Repeat exactly each line of the data provided below.
== Records supplied ==
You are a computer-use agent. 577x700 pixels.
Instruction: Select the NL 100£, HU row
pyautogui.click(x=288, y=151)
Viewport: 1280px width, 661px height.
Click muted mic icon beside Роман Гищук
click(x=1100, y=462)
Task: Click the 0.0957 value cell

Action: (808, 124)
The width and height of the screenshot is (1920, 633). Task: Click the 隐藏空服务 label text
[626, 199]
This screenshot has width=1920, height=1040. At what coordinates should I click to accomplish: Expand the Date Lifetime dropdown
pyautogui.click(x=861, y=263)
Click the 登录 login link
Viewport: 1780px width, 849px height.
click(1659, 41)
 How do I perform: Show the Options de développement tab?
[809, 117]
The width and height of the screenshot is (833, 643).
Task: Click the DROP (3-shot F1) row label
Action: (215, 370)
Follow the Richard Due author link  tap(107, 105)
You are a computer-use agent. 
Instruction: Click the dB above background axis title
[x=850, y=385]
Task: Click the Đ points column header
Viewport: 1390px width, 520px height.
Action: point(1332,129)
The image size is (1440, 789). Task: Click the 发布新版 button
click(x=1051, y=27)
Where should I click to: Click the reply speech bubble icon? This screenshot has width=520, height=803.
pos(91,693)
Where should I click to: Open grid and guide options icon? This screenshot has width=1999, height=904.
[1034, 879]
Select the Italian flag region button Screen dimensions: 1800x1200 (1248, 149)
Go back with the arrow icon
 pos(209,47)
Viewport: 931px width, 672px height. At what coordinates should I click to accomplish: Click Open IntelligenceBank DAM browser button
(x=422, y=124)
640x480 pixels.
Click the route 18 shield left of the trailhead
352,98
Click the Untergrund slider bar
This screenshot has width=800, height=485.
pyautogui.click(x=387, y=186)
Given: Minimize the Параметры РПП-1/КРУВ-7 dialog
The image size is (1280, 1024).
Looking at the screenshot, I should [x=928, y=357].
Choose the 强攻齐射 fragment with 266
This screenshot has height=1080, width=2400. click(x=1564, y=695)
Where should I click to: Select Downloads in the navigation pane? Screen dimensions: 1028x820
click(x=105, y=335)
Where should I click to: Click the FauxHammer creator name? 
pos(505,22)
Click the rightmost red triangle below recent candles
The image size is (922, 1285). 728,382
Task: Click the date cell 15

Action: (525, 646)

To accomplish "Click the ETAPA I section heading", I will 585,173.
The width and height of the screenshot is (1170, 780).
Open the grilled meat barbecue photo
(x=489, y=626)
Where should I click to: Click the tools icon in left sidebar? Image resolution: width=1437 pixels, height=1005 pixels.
===
* **Response area**:
You are a computer-use agent. 577x700 pixels.
Instruction: Select the NL 100£, HU row
pyautogui.click(x=288, y=151)
Viewport: 1280px width, 661px height.
Click muted mic icon beside Роман Гищук
click(x=1100, y=462)
Task: Click the 0.0957 value cell

Action: (808, 124)
The width and height of the screenshot is (1920, 633). Task: Click the 隐藏空服务 label text
[626, 199]
This screenshot has width=1920, height=1040. At what coordinates should I click to accomplish: Expand the Date Lifetime dropdown
pyautogui.click(x=861, y=263)
Click the 登录 login link
Viewport: 1780px width, 849px height.
click(1659, 41)
 How do I perform: Show the Options de développement tab?
[809, 117]
The width and height of the screenshot is (833, 643).
Task: Click the DROP (3-shot F1) row label
Action: (215, 370)
Follow the Richard Due author link  tap(107, 105)
You are a computer-use agent. 
Instruction: Click the dB above background axis title
[x=850, y=385]
Task: Click the Đ points column header
Viewport: 1390px width, 520px height.
Action: point(1332,129)
The image size is (1440, 789). Task: Click the 发布新版 button
click(x=1051, y=27)
Where should I click to: Click the reply speech bubble icon? This screenshot has width=520, height=803.
pos(91,693)
Where should I click to: Open grid and guide options icon? This screenshot has width=1999, height=904.
[1034, 879]
Select the Italian flag region button Screen dimensions: 1800x1200 (1248, 149)
Go back with the arrow icon
 pos(209,47)
Viewport: 931px width, 672px height. At what coordinates should I click to accomplish: Click Open IntelligenceBank DAM browser button
(x=422, y=124)
640x480 pixels.
Click the route 18 shield left of the trailhead
352,98
Click the Untergrund slider bar
This screenshot has width=800, height=485.
pyautogui.click(x=387, y=186)
Given: Minimize the Параметры РПП-1/КРУВ-7 dialog
The image size is (1280, 1024).
Looking at the screenshot, I should [x=928, y=357].
Choose the 强攻齐射 fragment with 266
This screenshot has height=1080, width=2400. click(x=1564, y=695)
Where should I click to: Select Downloads in the navigation pane? Screen dimensions: 1028x820
click(x=105, y=335)
Where should I click to: Click the FauxHammer creator name? 
pos(505,22)
Click the rightmost red triangle below recent candles
The image size is (922, 1285). 728,382
Task: Click the date cell 15

Action: (525, 646)

To accomplish "Click the ETAPA I section heading", I will 585,173.
The width and height of the screenshot is (1170, 780).
Open the grilled meat barbecue photo
(x=489, y=626)
Where should I click to: Click the tools icon in left sidebar? Image resolution: width=1437 pixels, height=1005 pixels.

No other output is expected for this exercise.